What about the coffee?

The issue I need to bring to light today is that of the coupons handed out by Biggby Coffee. It has come to my attention that the “Buy One, Get One Free” coupons are filled with language that limits individual freedom and ultimately leads to higher cost coffee.

Right on the front of the coupons is a line that says the coupons can only be used for a limited time and then list the dates that we are FORCED to use the coupon. THIS IS TYRANNY! Our Founding Fathers didn’t dump tea into Boston Harbor so that Biggby Coffee could limit our freedom to drink a free cup of coffee.

This is how the machine keeps its grip on power. Think about it. The coupon dictators at Biggby clearly want to keep us in their grip by forcing us to blindly follow their orders by submitting to their arbitrary timelines. Like Thomas Paine said, “It’s common sense that we should be able to use coupons whenever, wherever, however. Because – Freedom!”

This type of behavior will ultimately lead to tyrants ruling over us. I will continue to fight this oppressive behavior and I apologize for any actions I’ve taken that have led us down this road to ruin.

Not gripping a free coffee…


Rant #2

What in the world is up with the “Official” state seal?

Last week, I submitted my version of the state seal for use on all official documents released from my office. The current seal is fine and I have no problem with any individual element contained within the seal itself. The problem I have is that everyone using the same seal is the first step in a long march towards collectivism that will lead to communism that will lead to socialism that will ultimately lead to everyone wearing the same t-shirt (probably with Barack Obama’s face on it.)

That’s why I designed a seal that matches my values while still adhering to the traditions of the current seal. In my seal, I have two Michigan elk sitting in an open office environment. One elk is drinking a coffee while the other is sipping a vanilla bean latte that he clearly got for free using an expired BOGO coupon. The elk are pouring over the seating chart for the House chamber and choosing their own seat without tyrannical oppression.

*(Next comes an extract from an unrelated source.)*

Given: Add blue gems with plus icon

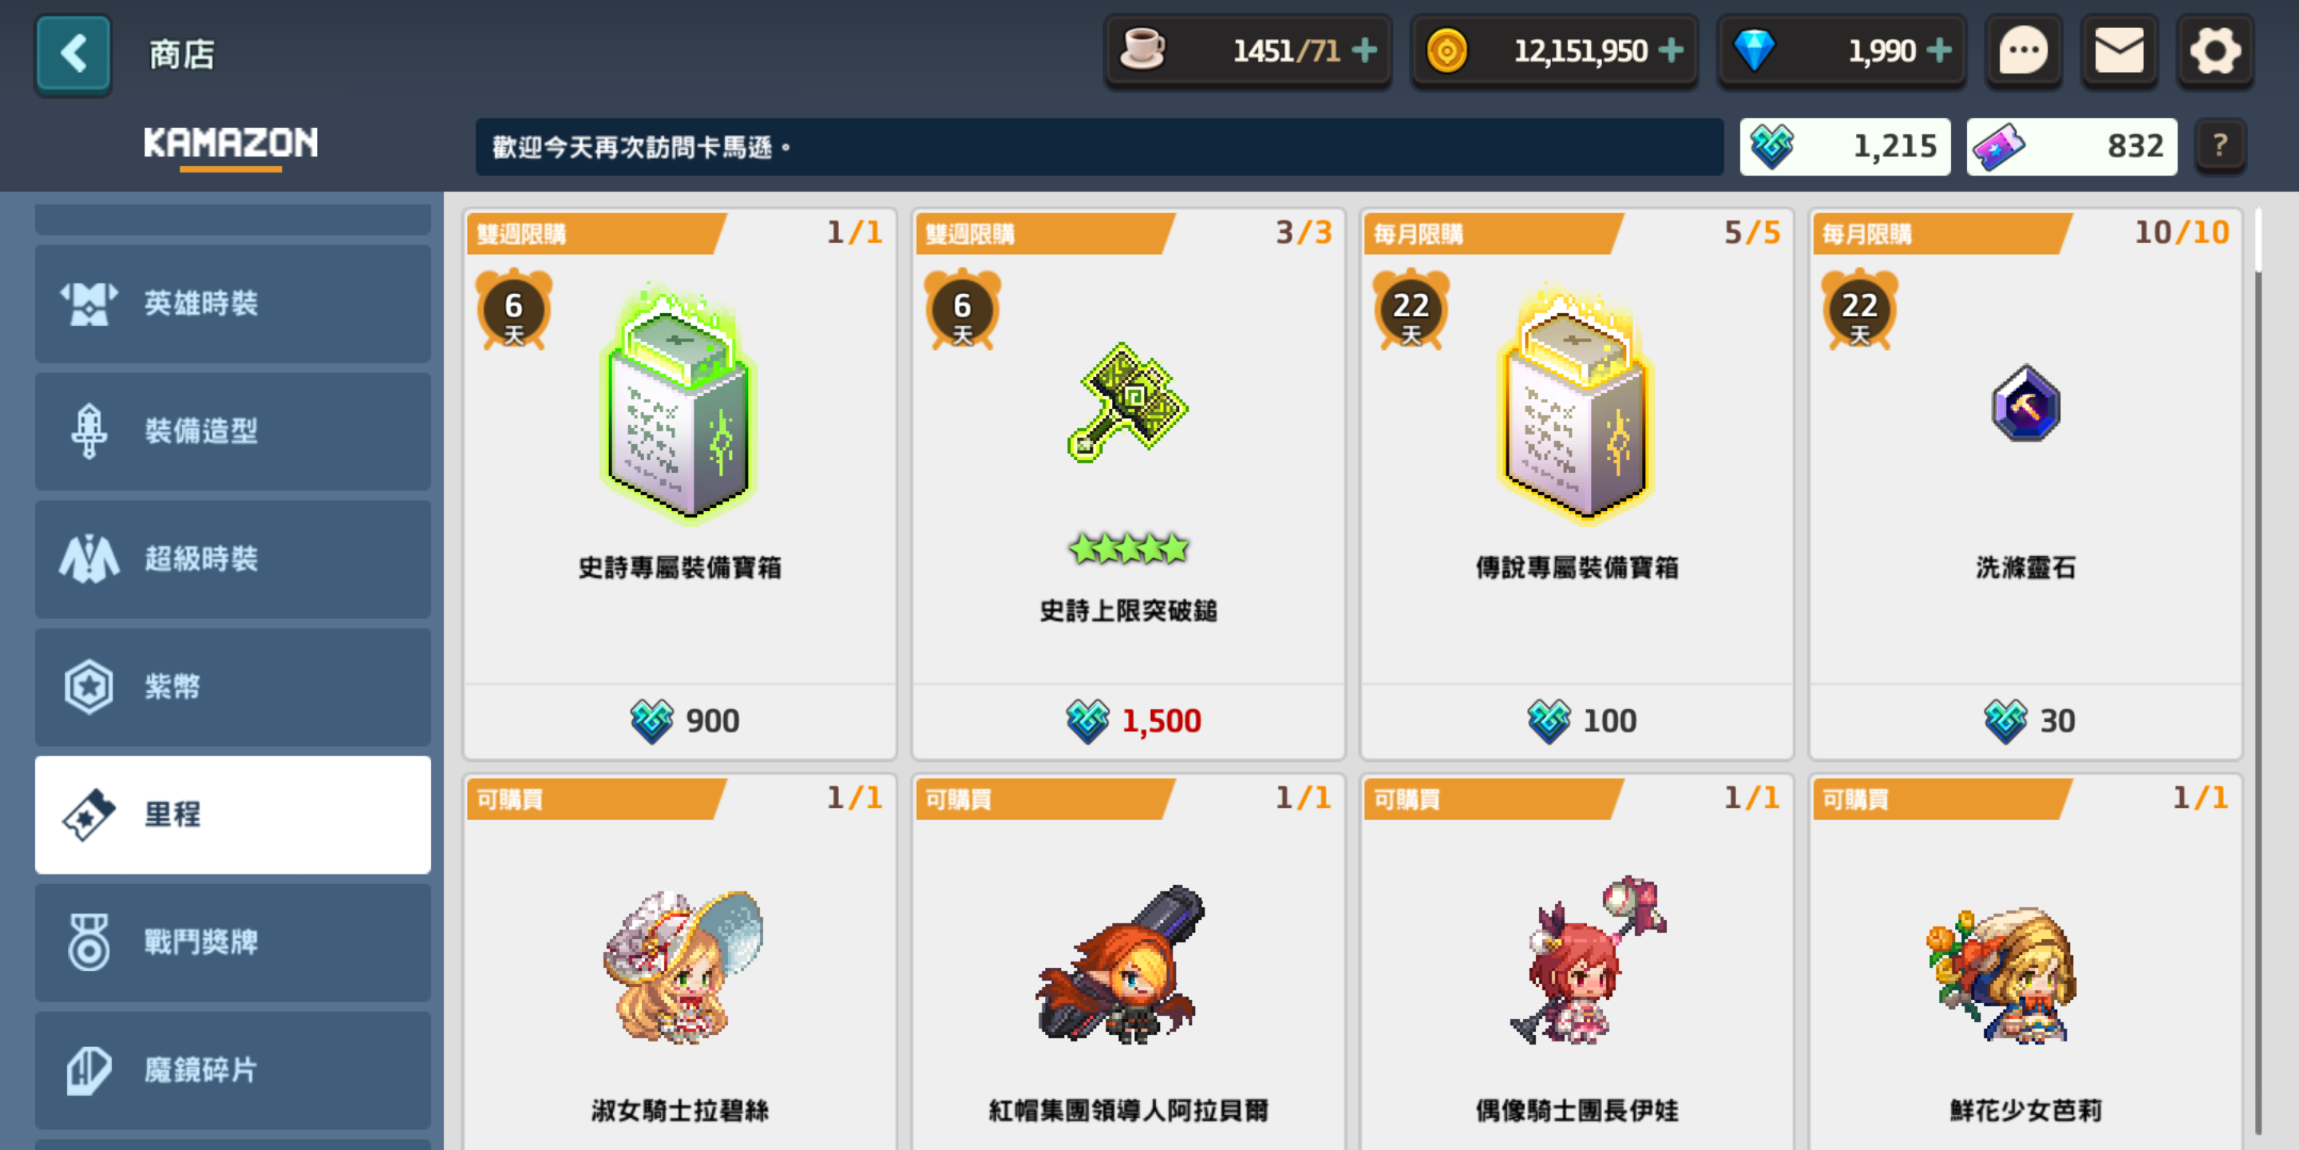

Apparently, state law doesn’t allow me to alter the state seal. Do you know where else you’re not allowed to alter the official seal of state? That’s right, Mother Russia! I would only remind my detractors of the words of the musician Seal (clearly an expert on seal-related matters), “While those around him criticize and sleep, and through a fracture on that breaking wall, I see you my friend and touch your face again, miracles will happen as we trip, but we’re never gonna survive unless we get a little crazy.”

I couldn’t have said it better myself. So, you can rest assured that I will lead the charge to ensure that we don’t have to march under the banner of a one-seal government. However, I do apologize for any actions that I have taken that have heaped this oppression upon us.

Starting to lose my grip…on reality…


Rant #3

What about the “Blue Backs”

When I ran for office, I promised to bring my version of Constitutional government to Lansing. I was filled with hope that I’d open my mouth and everyone would see the error of their ways and begin to operate in a manner that I imagined.

I have found that this is not the case. The reason is that Lansing is more messed up than even I could have imagined. The issue that I want to bring to light today is the issue of using blue sheets of paper on bills that are introduced. That’s right, we are FORCED to use the color of the Democrat Party when submitting bills. This is tyrannical government at its worst.

I promise to introduce all of my bills using red paper on the back. That’s right, RED, the color of the Republican Party, the color of the words of Jesus in my Bible, the color of Mother Russia! Wait! Mother Russia? How is this possible? Have we been duped by the collectivists so thoroughly that every color of the rainbow is now a symbol of leftist propaganda?

This reminds me of that famous quote by Ethan Allen, “When the rights of man are tied to the color of the paper that they are forced to introduce bills upon in the Michigan legislature 239 years from now, then those rights are only redeemable by a man named Todd from the Lapeer region of said state.”

This is a battle that I will wage on behalf of the citizens of my district and the cause of freedom. I promise to keep fighting for the freedom of color choices and I apologize for any actions that I have taken that have helped the color collectivists to achieve their goals.

Gripping a color wheel and furiously conducting Google searches on every leftist cause…



I hope these rants prove to be a time saver for Rep. Courser and we can move beyond his ego-driven complaints and focus on the issues that really matter.